The claim by the Social Policy and Development Centre (SPDC) has dealt a second major blow to the credibility of the Pakistan Bureau of Statistics (PBS) in less than a week. Earlier, the Policy Research Institute of Market Economy showed in a report that the BPS was understating the inflation rate.

“GDP growth rate is 3.1%, not 4.7%” in the fiscal year 2015-16, according to the SPDC report. Former interim prime minister and world-renowned economist Moeen Qureshi is the patron of SPDC, while former finance secretary Saeed Qureshi and former State Bank governor Dr Ishrat Husain are on its board.

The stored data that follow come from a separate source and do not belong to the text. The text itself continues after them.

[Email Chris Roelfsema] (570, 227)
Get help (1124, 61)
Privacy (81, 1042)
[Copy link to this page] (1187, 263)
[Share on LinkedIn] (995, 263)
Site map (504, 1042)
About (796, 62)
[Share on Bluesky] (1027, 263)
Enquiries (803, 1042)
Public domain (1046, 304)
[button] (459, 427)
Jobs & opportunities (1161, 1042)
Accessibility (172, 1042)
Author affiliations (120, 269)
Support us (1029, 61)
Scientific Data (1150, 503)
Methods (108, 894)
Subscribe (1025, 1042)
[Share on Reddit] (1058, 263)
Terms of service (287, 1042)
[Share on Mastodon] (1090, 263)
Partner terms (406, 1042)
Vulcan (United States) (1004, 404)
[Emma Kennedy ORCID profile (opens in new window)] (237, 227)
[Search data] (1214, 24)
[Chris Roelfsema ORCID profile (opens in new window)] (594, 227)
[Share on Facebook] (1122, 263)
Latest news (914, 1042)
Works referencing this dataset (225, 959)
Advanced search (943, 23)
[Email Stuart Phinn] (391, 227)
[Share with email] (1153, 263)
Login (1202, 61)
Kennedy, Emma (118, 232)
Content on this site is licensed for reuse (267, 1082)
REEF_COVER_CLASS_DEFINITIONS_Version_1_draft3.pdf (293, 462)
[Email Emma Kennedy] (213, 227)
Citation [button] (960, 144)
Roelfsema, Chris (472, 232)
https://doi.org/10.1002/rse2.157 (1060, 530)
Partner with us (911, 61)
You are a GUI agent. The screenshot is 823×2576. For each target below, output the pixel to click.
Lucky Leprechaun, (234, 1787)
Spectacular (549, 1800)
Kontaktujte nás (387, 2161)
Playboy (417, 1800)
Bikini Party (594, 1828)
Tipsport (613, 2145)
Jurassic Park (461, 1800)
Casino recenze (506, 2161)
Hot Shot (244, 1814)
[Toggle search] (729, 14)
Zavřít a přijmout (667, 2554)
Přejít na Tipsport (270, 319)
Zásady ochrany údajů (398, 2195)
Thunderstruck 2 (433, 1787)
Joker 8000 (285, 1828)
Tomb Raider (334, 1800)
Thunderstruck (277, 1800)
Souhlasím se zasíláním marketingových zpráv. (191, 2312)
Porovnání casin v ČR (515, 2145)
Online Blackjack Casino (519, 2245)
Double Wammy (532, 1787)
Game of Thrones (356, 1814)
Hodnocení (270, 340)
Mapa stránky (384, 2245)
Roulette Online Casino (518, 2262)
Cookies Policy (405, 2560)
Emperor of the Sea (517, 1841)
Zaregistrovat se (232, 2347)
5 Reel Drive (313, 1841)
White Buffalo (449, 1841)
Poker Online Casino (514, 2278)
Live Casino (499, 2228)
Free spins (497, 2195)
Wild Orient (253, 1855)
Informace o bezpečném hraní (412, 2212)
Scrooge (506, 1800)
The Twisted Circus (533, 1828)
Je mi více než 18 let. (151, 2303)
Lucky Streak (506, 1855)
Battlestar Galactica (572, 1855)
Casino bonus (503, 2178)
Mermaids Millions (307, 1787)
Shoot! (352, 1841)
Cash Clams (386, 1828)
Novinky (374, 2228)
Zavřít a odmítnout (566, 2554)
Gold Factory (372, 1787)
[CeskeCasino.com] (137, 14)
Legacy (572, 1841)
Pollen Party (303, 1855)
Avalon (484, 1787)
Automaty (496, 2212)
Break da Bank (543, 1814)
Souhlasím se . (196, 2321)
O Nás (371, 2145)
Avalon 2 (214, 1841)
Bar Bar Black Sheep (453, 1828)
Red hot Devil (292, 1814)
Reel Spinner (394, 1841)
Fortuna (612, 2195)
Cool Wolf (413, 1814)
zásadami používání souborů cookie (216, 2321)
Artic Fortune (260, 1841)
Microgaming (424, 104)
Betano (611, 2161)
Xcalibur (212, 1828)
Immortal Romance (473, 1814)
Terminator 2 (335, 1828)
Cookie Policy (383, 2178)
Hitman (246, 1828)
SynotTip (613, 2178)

While revealing the Economic Survey of Pakistan for 2015-16, Ishaq Dar boasted the GDP growth at the rate of 4.7%, which was the highest in the last eight years. Conversely, the SPDC claims the provisional growth rate was 3.1% — the lowest rate in seven years.

The SPDC said it was the third consecutive year that the PBS exaggerated the GDP growth rate. In June 2014, the PBS brought down the relatively high growth rate achieved in 2011-12 from 4.4% to 3.8%. “This was done to demonstrate that the GDP growth rate of 4% in 2013-14 was the highest in the last six years,” according to the report.

According to the SPDC estimates, the growth rate in 2015-16 had been overstated in 10 out of the 18 sectors of the economy. “Almost 60% of the overstatement is in the services sector.”

Against the official claim of only 0.2% negative growth in agriculture, the sector actually contracted 2%, it said. Similarly, the industry grew at a pace of 5.5% against the government’s claim of 6.8%. Moreover, the SPDC stated that the services sector’s growth was 4.1%, implying a GDP growth rate in 2015-16 of 3.1% against the official claim of 5.7%.

The agriculture sector is important for Pakistan not only because it accounts directly for 21% of GDP but also 60% of the manufacturing is agro-based and over 40% of trading and transport is of agricultural products, said the SPDC.

The think tank noted that electricity generation increased by only 2% and with this little increase in output, the economy cannot grow at the rate of 4.7%.

Finance Minister Dar is increasingly coming under pressure to reform the PBS. He admitted during a recent news conference that there were some legitimate questions about the working of the PBS because nobody ever raised such questions about the working of the Securities and Exchange Commission of Pakistan and State Bank of Pakistan.